Being of the opinion that the Court had the right to determine in the ejectment case the claims of the plaintiff for the taxes, ground rent and sewerage assessment, which are now sought to be recovered, and being satisfied from the record that they were attempted to be recovered in that case, it would seem clear that the appellant can not now recover them in this case. The plaintiff claimed $2,500.00 damages in his narr. in the ejectment case, evidence was admitted of the ground rent due, the taxes and the bill for sewerage connection paid by the plaintiff, and prayers were offered by him as to his right to recover all of these items. His second and third prayers, as printed in the record, conclude as to his right to recover the ground-rent, but as that was covered by the first prayer and the second refers to taxes and the third to the sewerage charges apparently there was an error, either in writing the conclusion of the prayers or in the *499 record, but the fourth refers to the ground-rent, the taxes and the sewerage charge. It is true that certain evidence admitted subject to exception was stricken out and the prayers of the plaintiff were refused, but if there was error in the Court's ruling it should have been corrected by appeal. In Beall v.Pearre, 12 Md. 550, it was said (quoting from syllabus): "The decision of a Court upon a claim in a former action is as effectual a bar to a recovery in another suit, upon the same cause of action, as that of a jury; and the fact that the Court's decision was wrong does not give the injured party the right to bring another suit upon the same claim, for he might have appealed and had the error corrected." See also Thomas v. Malster, 14 Md. 382; State, use Bruner, v. Ramsburg,43 Md. 325.

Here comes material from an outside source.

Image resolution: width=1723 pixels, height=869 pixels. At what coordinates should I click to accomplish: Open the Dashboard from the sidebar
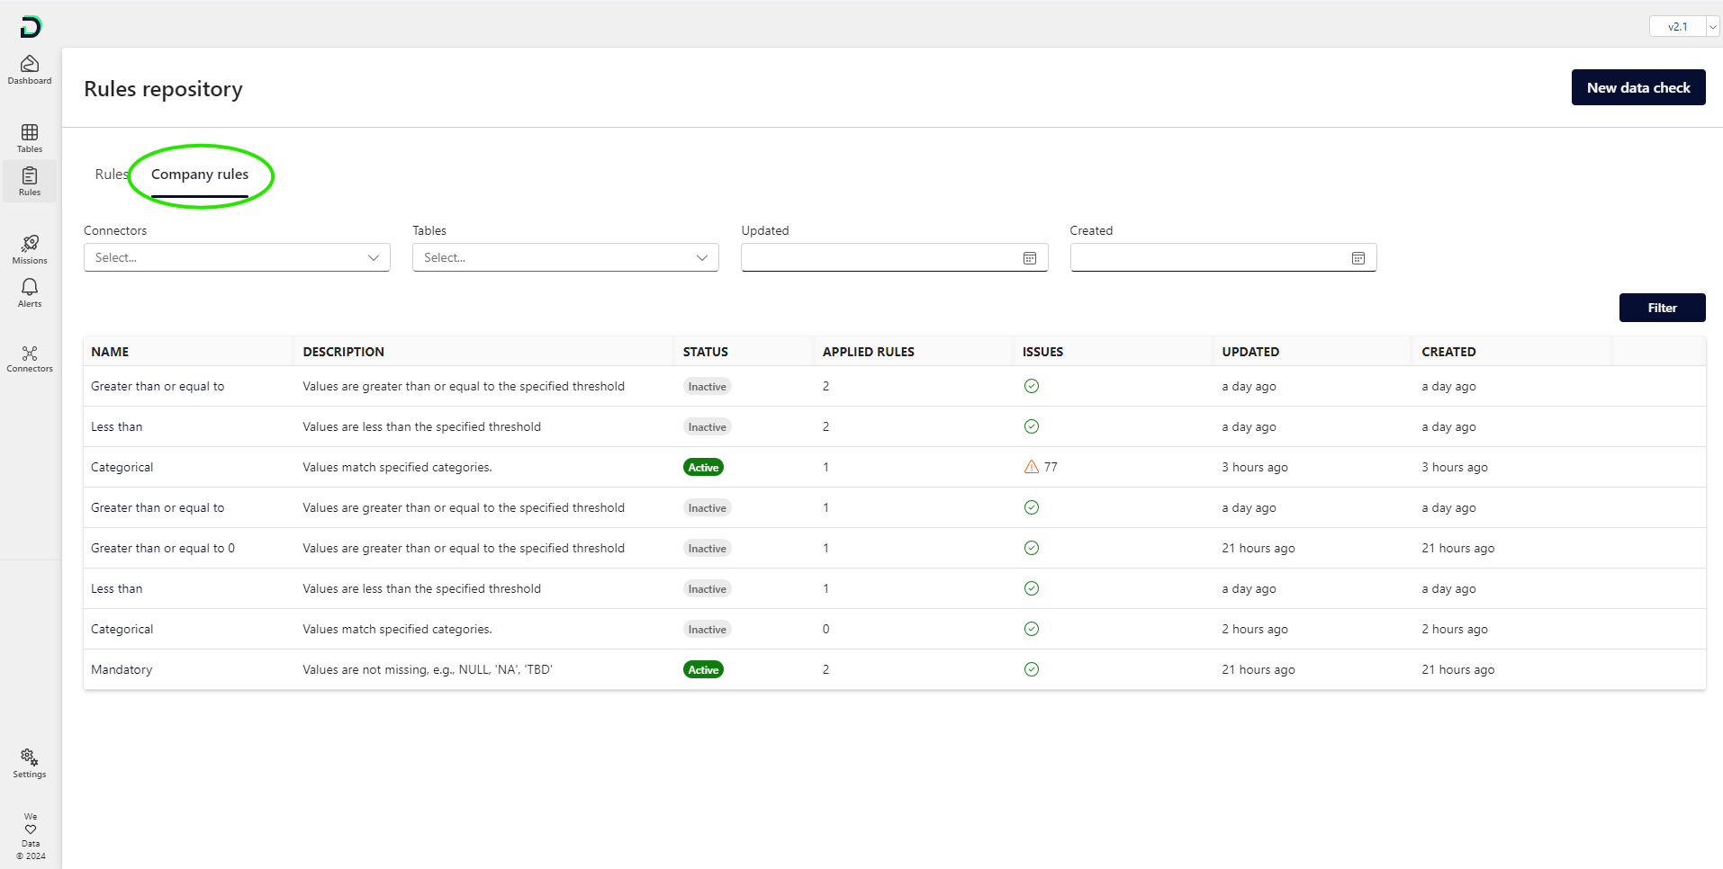pos(30,69)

"The law is adverse to multiplying suits; and if a party has a choice between two actions upon the same demand, and he selects one, which is decided by a competent tribunal, either for or against him, as a general rule, he will not be permitted to resort to the other." Walsh McKaig v. C. O. Canal Co.,59 Md. 423.

Without deeming it necessary to discuss the question whether a landlord or lessor can now institute an action of ejectment and recover the property, without claiming in that suit rent or other profits he may be entitled to, and then afterwards sue to recover such rent and profits, we have no hesitation in holding that he can not claim them in the ejectment suit, and, upon failure to recover them, afterwards sue for them as was done by this appellant. Without further discussing the subject, we will affirm the decree dismissing the bill.